Inaccurate MDS Coding for Wounds and Insulin Therapy
Penalty
Summary
The deficiency involves the facility’s failure to accurately code the MDS assessments for wounds and medications for two residents. One resident was admitted with a diagnosed Stage 4 pressure ulcer of the sacral/coccyx area, documented in the care plan as a chronic Stage 4 wound with interventions such as an alternating air mattress, regular skin assessments, turning and repositioning, and enhanced barrier precautions. Wound care provider notes, physician orders, and the Treatment Administration Record all documented a Stage 4 pressure ulcer with daily wound care and weekly wound care provider visits.

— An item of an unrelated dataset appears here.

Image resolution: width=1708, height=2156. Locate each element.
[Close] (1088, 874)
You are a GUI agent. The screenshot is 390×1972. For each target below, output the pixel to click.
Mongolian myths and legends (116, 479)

However, the quarterly MDS dated 01/05/26 did not reflect any diagnosis of a pressure ulcer, did not code an unhealed pressure ulcer or a Stage 4 pressure ulcer, and did not indicate that pressure ulcer care was provided. The Wound Nurse confirmed the presence of the Stage 4 coccyx wound present on admission and ongoing daily treatment, and the MDS Coordinator acknowledged that the pressure ulcer was overlooked and the MDS was completed incorrectly. The second resident was admitted with type 2 diabetes mellitus with hyperglycemia and had a physician order for daily evening subcutaneous insulin glargine injections, which were documented as administered on the Medication Administration Record. A care plan was initiated for diabetes mellitus with interventions including administering medications as ordered, monitoring for hyperglycemia and hypoglycemia, providing a therapeutic diet, and obtaining labs as ordered. Despite this, the admission MDS dated 12/21/25 did not indicate that the resident received insulin injections or hypoglycemic medications. The MDS Coordinator confirmed that the resident received daily insulin and stated that the MDS assessment should have included both insulin injections and the use of hypoglycemic medication, acknowledging that these were overlooked and the MDS was coded incorrectly.